Islandora / documentation

Contains islandora's documentation and main issue queue.
MIT License
103 stars 71 forks source link

Manage local authorities within Drupal #815

Open bryjbrown opened 6 years ago

bryjbrown commented 6 years ago
itle (Goal) Manage local authorities within Drupal
Primary Actor Repository admin
Scope Metadata
Level High
Story As a repository admin, I want to be able to manage local authority records (asset-less purely informational digital objects) in Drupal. For example, I want to be able to create and update information about faculty members & students who may be authors of works in the repository.
bryjbrown commented 6 years ago

Further info: as discussed on the 3/7 CLAW call, this would basically entail creating Drupal content types for the different types of authorities we would like to manage, and deciding on the fields and mappings for each one. Once they are in Drupal, they can be indexed by Solr and autocompleted from forms.

This is essentially a CLAW version of the 7.x Entities SP, but we need to think of a better name for this one. Entities are already a thing in Drupal. "Authorities" might work, but that name might sound too specialized even though its the most accurate since they are records that don't represent an "item".

Examples of authorities that could be included for management in CLAW include (but are not restricted to):

People

Organizations

Events

whikloj commented 6 years ago

As you are generating these entities to have a URI for your linked data. Do these items need to be synced to Fedora to?

bryjbrown commented 6 years ago

@whikloj Yes, they should have a URI and a mapping so that they can be turned into RDF and pushed into Fedora & the triplestore.

mjordan commented 6 years ago

@bryjbrown when you say asset-less, do you mean that they could only have RDF properties, or would they need any "notes" or anything beyond what you could express as RDF statemements? What I'm thinking of here is the kinds of information that the Entities SP provides in its default metadata form.

mjordan commented 6 years ago

Not to increase the scope of this use case, but given Drupal 8's RDF- and API-first design and capabilities, would it make sense to decouple the management of authorities in D8 completely from Fedora. In other words, maintaining authorities would not have Islandora as a dependency. Any custom bundles/other Drupal plumbing could coexist alongside (i.e., in the same Drupal instance) as Islandora, but could also exist in an entirely separate Drupal but still be used by Islandora.

jasloe commented 6 years ago

Maybe consider the ArchivesSpace data model, since it takes into account people and corporate entities. I imagine this would have to include multi-value fields, since there can be both ambiguity in name forms, authorized name forms, and display names.

Does this discussion take into account subjects, too? Or is that in another thread?

A couple of us pulled together a generic authorities client (suitable for name forms and subjects) a couple of years ago that queried LC, VIAF, other sources, then parsed and piped data into custom Drupal entities. Don't mind the cowboy code:

https://github.com/dramonline/authorities

Obviously needs a lot of work but could be made to co-exist and produce various metadata for Islandora.
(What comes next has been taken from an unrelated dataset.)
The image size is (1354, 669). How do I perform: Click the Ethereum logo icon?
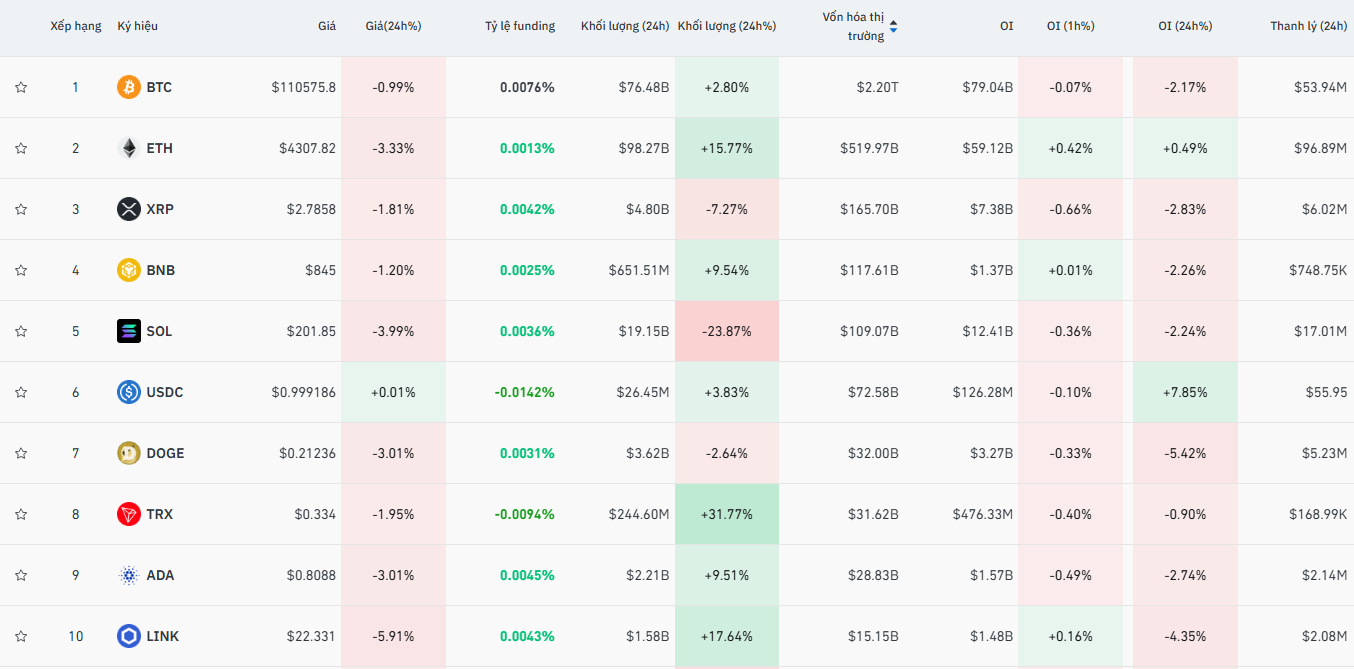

Not much skin on the bone there but it's a start.

dannylamb commented 6 years ago

@mjordan The only thing that would tie any type of content modeling to the core islandora module is if you want the RDF sent to Fedora and the triplestore. And it's not really that hard of a dependency either since it's all config which could be exported separately.

dannylamb commented 6 years ago

@jasloe Cool. That's a nice start. Thanks for bringing it to our attention.

I see you've already stubbed out autocomplete, which is going to be fun :man_shrugging:. BTW the Steely Dan reference just made my morning.

jasloe commented 6 years ago

⬛️🐮

bryjbrown commented 6 years ago

@mjordan @dannylamb I suppose that theres nothing saying that the data HAS to live in one place or the other, but I don't see why any of the data describing the authorities WOULDN'T be expressible in RDF. The data should definitely be available via triplestore so we can query it via SPARQL, and even though that doesn't necessarily meant that it would have to have a Drupal side interface, I think having the ability to edit the RDF data through a GUI thats on the same system as our other assets would be a boon to repository administrators.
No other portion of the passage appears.